Methodologically, much of his research has employed numerical simulation techniques, using computer platforms ranging from PCs to the high performance computing resources at the Ohio Supercomputer Center.
John’s current work, described in more detail below, is concerned with the climatology of the urban environment. This area of study presents a number of unique problems dictated by the peculiar physical environment of the city and is an appropriate area of research for a climatologist committed to the geographical tradition of human-environment interaction.
Current urban climate simulation work, employing a simple model in which windfields are parameterized and feedbacks between the urban structure and the near surface climate are represented in minimal detail, is being used to study the response of the energy budget of the total urban landscape (consisting of canyons, roofs, open and moist vegetated areas) to geometrical, materials and other surface characteristics, as well as varying synoptic situations.

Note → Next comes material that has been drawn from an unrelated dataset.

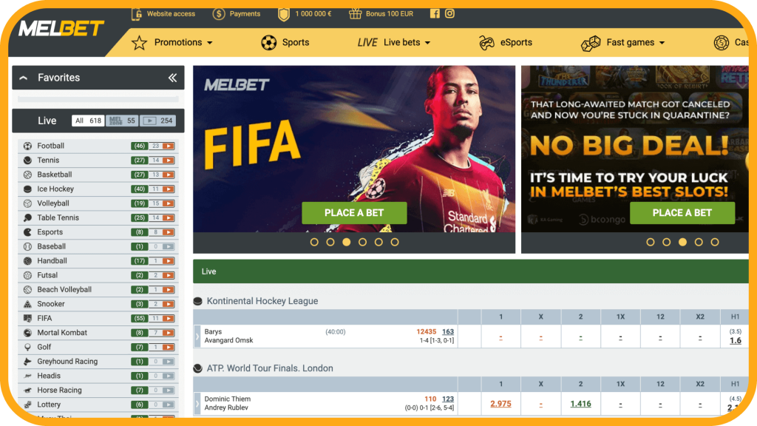This screenshot has height=426, width=757.
Task: Click the MELBET logo
Action: 61,29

Other urban climatic interests include nighttime cooling and the urban heat island, simulating heat storage within the urban fabric, radiation exchange among building facets, human energy budgets and comfort within city environments and the meso-scale simulation of the effects of urban surface characteristics at the spatially-aggregated scale on the atmospheric boundary-layer above. John is also interested in the effects of topography and surface characteristics on energy, mass and momentum exchanges and climates in non-urban settings, energy exchange between organisms (plants and animals, including humans) under different atmospheric environments, radiation climatology, all aspects of local-scale climate simulation modelling and surface parameterizations in General Circulation Models.
Prior to retirement, John taught in the areas of physical geography, climatology and human-environment interactions. Specifically, the courses he has taught included the following.
While these courses are no longer offered in the same formats in the department, additional information on them, as originally taught, can be found at the following links:
John also has interests in the philosophy and methodology of science, especially as it applies to physical geography and manifests itself in issues of “geographic thought”. The seminar course listed last in the table above was taught with human geographer colleague Kevin Cox and is a core curriculum requirement for doctoral program students in Geography.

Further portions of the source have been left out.